His first trip abroad on the EMIA programme was to Tanzania in 2010. He’s also been to China, Sri Lanka, Switzerland, Kenya and recently to South Korea.

These opportunities have really provided us with access to markets, over and above funding, to become global players. Now we have clients in Turkey, India, Kenya and soon we’ll be launching in Nigeria,” he said.

“DTI does research for you in terms of the economy of the country you’re visiting and the type of goods they are likely to buy”

While Khuzwayo says he would recommend other small businesses to take advatange of the EMIA’s offerings, he cautions that businesses have to be “export ready”, meaning that businesses must satisfy due diligence and have their products ready at a whim.

The EMIA programme

EMIA is an incentive programme facilitated by the Department of Trade and Industry that assists small enterprises with the costs of doing business in foreign markets as means of attracting foreign direct investment.

EMIA provides incentives of up to R45 000, including a return airfare and living expenses, to qualifying entrepreneurs to participate in foreign exhibitions.

  • See also: Export incentives helping SMEs do business abroad

Building networks

“The DTI does research for you in terms of the economy of the country you’re visiting and the type of goods they are likely to buy,” he said.

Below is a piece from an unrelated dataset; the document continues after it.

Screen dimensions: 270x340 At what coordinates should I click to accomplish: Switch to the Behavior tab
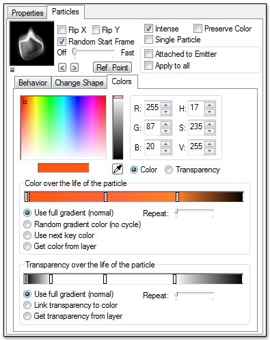tap(33, 83)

Traveling in a delegation abroad with top CEOs and government ministers also comes with its own advantages.

“You lodge with these people in the same hotels and you get to share with them a lot of information. So those relationships continue even when you’re back here,” he said.

Despite this, there are challenges that could potentially hamper cash-strapped micro-small businesses from benefiting in EMIA.

“One of the problems is that you have to carry all expenses, including flight tickets, for yourself and DTI reimburses you when you come back. That’s a challenge for a lot of small businesses. But I think the DTI will be removing this requirement soon,” he said.

Khuzwayo also owns a hosting company that provides domain names, web hosting and cloud-based hosting solutions, HOSTRIVER. He has over ten years experience in computer engineering, and is also the author of the ebook, Cloud Computing for Africa.